La volonté générale du groupe est de redonner du sens au travail collaboratif. Si les primes ont été supprimées, nous les avons toutefois lissées et intégrées dans le salaire net des salariés. De la même façon, ce sont les équipes qui fixent leurs propres objectifs mais personne ne les contrôle puisque nous avons opté pour un management par la confiance. Le but est toujours de faire mieux que l’année précédente et d’être bien placé par rapport à la concurrence. Nous avons ainsi supprimé le système de reporting, libérant du temps à nos salariés pour travailler sur des sujets à plus forte valeur ajoutée comme l’innovation par exemple. En termes de rémunération, les primes d’intéressement versées sont également identiques pour tous les salariés quel que soit leur salaire.

Dans la même veine, nous avons décidé, dans un premier temps pour les cadres, qu’un collectif délibère sur les augmentations de salaire. Une quinzaine de personnes sont chargées d’évaluer les requêtes déposées via un dossier par chacun. Des critères précis ont été définis concernant aussi bien le savoir-faire que le savoir-être. Le comité connaît uniquement le pourcentage demandé mais pas le salaire de l’employé. Le but est d’objectiver les augmentations individuelles. Des propositions d’augmentation peuvent également être faites sans que le salarié sollicite le comité. Pour l’instant, seuls les cadres sont concernés car ils sont les moins nombreux, ce qui rend plus facile l’expérimentation. Mais nous réfléchissons à généraliser ce système à l’ensemble des salariés. Tout cela doit rendre les gens plus responsables. De la même façon, il n’y a pas d’horaires de travail fixes, sauf pour les personnes sur les lignes, et pour les vacances, chacun les pose comme bon lui semble dès lors que ça ne bloque pas l’activité de l’entreprise, ou l’organisation de l’équipe. Idem pour le remboursement des notes de frais, chacun gère directement avec le service comptabilité, personne ne contrôle.

En termes de productivité, comment ce sont traduits tous ces changements ?

Nous ne réfléchissons pas nécessairement en ces termes même si il est vrai qu’au cours des années passées nous avons connu une croissance à deux chiffres sur un marché plutôt stable, voire en décroissance. Aujourd’hui le contexte est plus compliqué. Pour autant, la nouvelle organisation nous a permis de capter de nouveaux clients comme Michel & Augustin. Auparavant nous n’aurions pas forcément obtenu ce marché.

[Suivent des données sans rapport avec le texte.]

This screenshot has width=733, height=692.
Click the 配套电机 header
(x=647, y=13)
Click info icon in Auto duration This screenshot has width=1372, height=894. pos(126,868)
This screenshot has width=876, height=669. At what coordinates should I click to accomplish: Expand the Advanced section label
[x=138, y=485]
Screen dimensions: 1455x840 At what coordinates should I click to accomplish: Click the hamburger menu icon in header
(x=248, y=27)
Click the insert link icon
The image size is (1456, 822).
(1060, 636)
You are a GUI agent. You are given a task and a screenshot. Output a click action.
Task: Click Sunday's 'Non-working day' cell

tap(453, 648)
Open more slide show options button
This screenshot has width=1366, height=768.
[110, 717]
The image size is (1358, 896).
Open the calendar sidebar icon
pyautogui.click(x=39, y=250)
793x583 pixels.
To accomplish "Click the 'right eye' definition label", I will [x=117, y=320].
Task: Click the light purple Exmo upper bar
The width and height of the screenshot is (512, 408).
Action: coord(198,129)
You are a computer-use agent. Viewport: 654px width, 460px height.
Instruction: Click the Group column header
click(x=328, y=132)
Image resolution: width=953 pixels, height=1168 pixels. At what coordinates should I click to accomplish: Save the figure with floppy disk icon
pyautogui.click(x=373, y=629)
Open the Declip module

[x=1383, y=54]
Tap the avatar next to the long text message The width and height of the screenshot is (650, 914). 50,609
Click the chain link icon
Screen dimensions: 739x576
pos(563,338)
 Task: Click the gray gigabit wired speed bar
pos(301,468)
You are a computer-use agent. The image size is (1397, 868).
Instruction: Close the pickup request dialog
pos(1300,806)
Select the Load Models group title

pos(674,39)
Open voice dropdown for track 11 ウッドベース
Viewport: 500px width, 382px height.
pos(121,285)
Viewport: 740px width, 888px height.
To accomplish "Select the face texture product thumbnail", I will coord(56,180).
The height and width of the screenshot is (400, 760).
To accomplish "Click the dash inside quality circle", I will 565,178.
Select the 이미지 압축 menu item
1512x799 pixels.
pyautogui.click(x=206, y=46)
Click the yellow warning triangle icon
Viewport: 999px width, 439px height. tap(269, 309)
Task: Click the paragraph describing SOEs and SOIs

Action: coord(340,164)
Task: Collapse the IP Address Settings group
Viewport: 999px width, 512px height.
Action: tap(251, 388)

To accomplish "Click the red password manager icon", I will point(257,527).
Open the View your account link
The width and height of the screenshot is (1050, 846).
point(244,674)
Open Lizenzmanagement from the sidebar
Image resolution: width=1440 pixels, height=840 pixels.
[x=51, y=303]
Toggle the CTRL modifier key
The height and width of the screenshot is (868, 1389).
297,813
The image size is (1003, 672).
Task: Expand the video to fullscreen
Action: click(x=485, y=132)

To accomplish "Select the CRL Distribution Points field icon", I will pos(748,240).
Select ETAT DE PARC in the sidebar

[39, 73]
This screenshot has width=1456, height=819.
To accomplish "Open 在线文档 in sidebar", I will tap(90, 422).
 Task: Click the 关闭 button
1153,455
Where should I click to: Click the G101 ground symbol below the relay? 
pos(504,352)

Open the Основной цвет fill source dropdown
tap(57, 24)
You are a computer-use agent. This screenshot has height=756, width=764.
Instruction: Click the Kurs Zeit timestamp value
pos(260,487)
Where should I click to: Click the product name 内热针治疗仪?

Pour aller de l’avant, nous misons aujourd’hui sur l’international. Pour ce faire, nous formons par exemple les salariés à l’anglais et nous créons des équipes transverses dédiées à cet objectif. Toujours d’un point de vue de l’innovation, nous avons également monté un programme start-ups et un incubateur interne.

Comment cet incubateur fonctionne-t-il et à quoi sert-il ?

L’idée est que demain Poult ne fera peut-être plus uniquement des biscuits. Plutôt que de voir partir les personnes qui ont un projet,nous souhaitons les accompagner pour qu’elles mènent à terme leur idée. Sur quatre projets incubés, un a pour le moment vu le jour. C’est une contrôleuse de gestion qui monte un projet de food-truck : La Légumerie. Elle continue à être salariée de l’entreprise et c’est Poult qui finance les investissements (achat du camion, aménagement d’un laboratoire de cuisine,…). Une équipe interne l’accompagne pour jalonner le projet mais elle reste parfaitement autonome. Le projet évolue aujourd’hui vers une boutique et nous réfléchissons à éventuellement lancer une franchise qui deviendrait une filiale de Poult. Pour la salariée, un système de parts sera probablement mis en place dans un système « gagnant-gagnant ».

Sept ans après la nouvelle organisation, l’entreprise continue-t-elle à évoluer ?

Ce travail n’est jamais vraiment terminé. A Briec (Bretagne), un projet de réorganisation est en cours depuis le début de l’année. À Montauban, une nouvelle démarche a également été lancée cette année. Il est facile de décloisonner pour vite re-cloisonner et s’installer dans sa « zone de confort ». Nous cherchons à éviter cela sans pour autant tout changer. Le but est de remettre en cause régulièrement notre organisation et notre façon de fonctionner. Ce sont des changements qui évitent de « s’endormir » et redonnent de la motivation.